When I was in my twenties, Denis Johnson’s masterpiece, Jesus’ Son, was my favorite book. It’s like a homemade airplane skidding along the bruised tarmac of reality, occasionally rising a few feet in the air, then finally catching air and soaring into the dream world. It is pretty much the perfect book for a twenty-something dizzy with longing.
When I was thirty-one, Johnson came to Minneapolis. He was there to perform some sort of musical collaboration, but I’ve pretty much forgotten all of the details. All I remember was nervously waiting for the event to end so that I could hand Johnson a copy of my book dummy for Sleeping by the Mississippi. I’ve also blocked out the memories of that exchange. All I know is that Johnson took the book and later informed me (by letter? did I dream this?) that he couldn’t write the introduction.
Twelve years later, I still think Denis Johnson would have been the perfect person to write an introduction to Sleeping by the Mississippi. And now, after reading Train Dreams, I think he probably should have written the introduction to Broken Manual as well. Broken Manual is my mid-life crisis book. It is about realizing that youth is slipping away and the fantasy of escaping into nature. It is about coming to terms with being a broken man.
Here are some passages I highlighted from Train Dreams:
“He liked the grand size of things in the woods, the feeling of being lost and far away, and the sense he had that with so many trees as wardens, no danger could find him.”
“By most Januaries, when the snow had deepened, the valley seemed stopped with perpetual silence, but as a matter of fact it was often filled with the rumble of trains and the choirs of distant wolves and the nearer mad jibbering of coyotes. Also his own howling, as he’d taken it up as a kind of sport.”

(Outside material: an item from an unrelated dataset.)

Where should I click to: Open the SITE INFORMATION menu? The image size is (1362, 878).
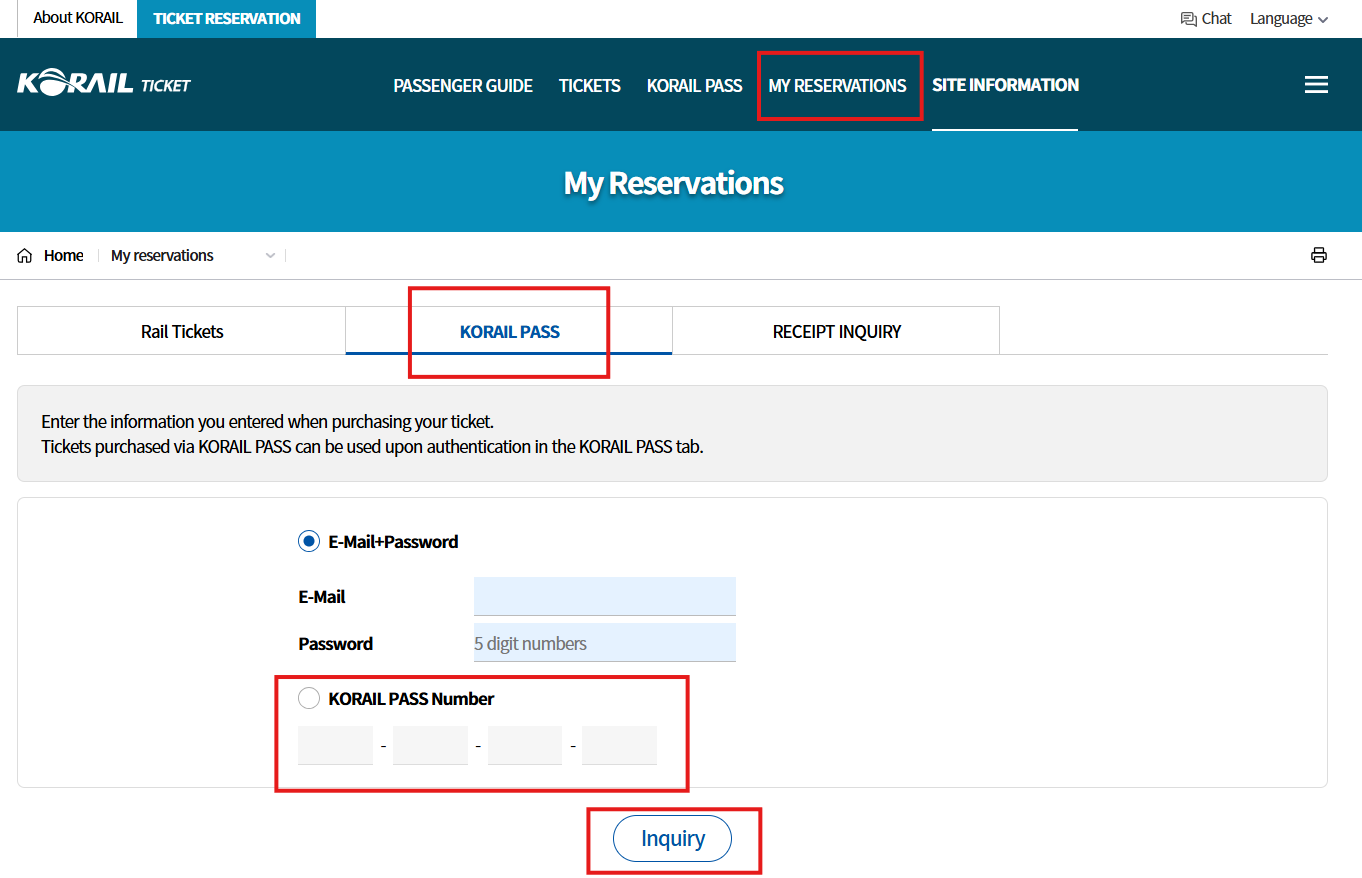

“God needs the hermit in the woods as much as He needs the man in the pulpit. Did you ever think about that?”
“Grainer still went to services some rare times, when a trip to town coincided…He very often wept in church. Living up the Moyea with plenty of small chores to distract him, he forgot he was a sad man. When the hymns began, he remembered.”
“Beyond, he saw the Canadian Rockies still sunlit, snow-peaked, a hundred miles away, as if the earth were in the midst of its creation, the mountains taking their substance out of the clouds. He’d never seen so grand a prospect. The forests that filled his life so thickly populous and so tall that generally they blocked him from seeing how far away the world was, but right now it seemed clear there were mountains enough for everybody to get his own. The curse had left him, and the contagion of his lust had drifted off and settled into one of those distant valleys.”
On the back of old 35-mm film cameras, there is a slot where you can put a tab from the film box to remind yourself which type of film you are using. I recently encountered a camera in which the photographer had a put a picture of David Lynch in this slot. As I leave for a shooting trip to Colorado this week, I’m thinking I should put a picture of Denis Johnson on the back of my camera. Who knows, maybe he’ll write the introduction to my next book. A boy can dream.
oh my goodness. I love your sensibilities, your literary tastes. I would have missed
the Denis Johnson, a loss, to be sure.
your work is full..of life and color, slightly haunted, wonderful.
appreciate the blog. thanks for all of it.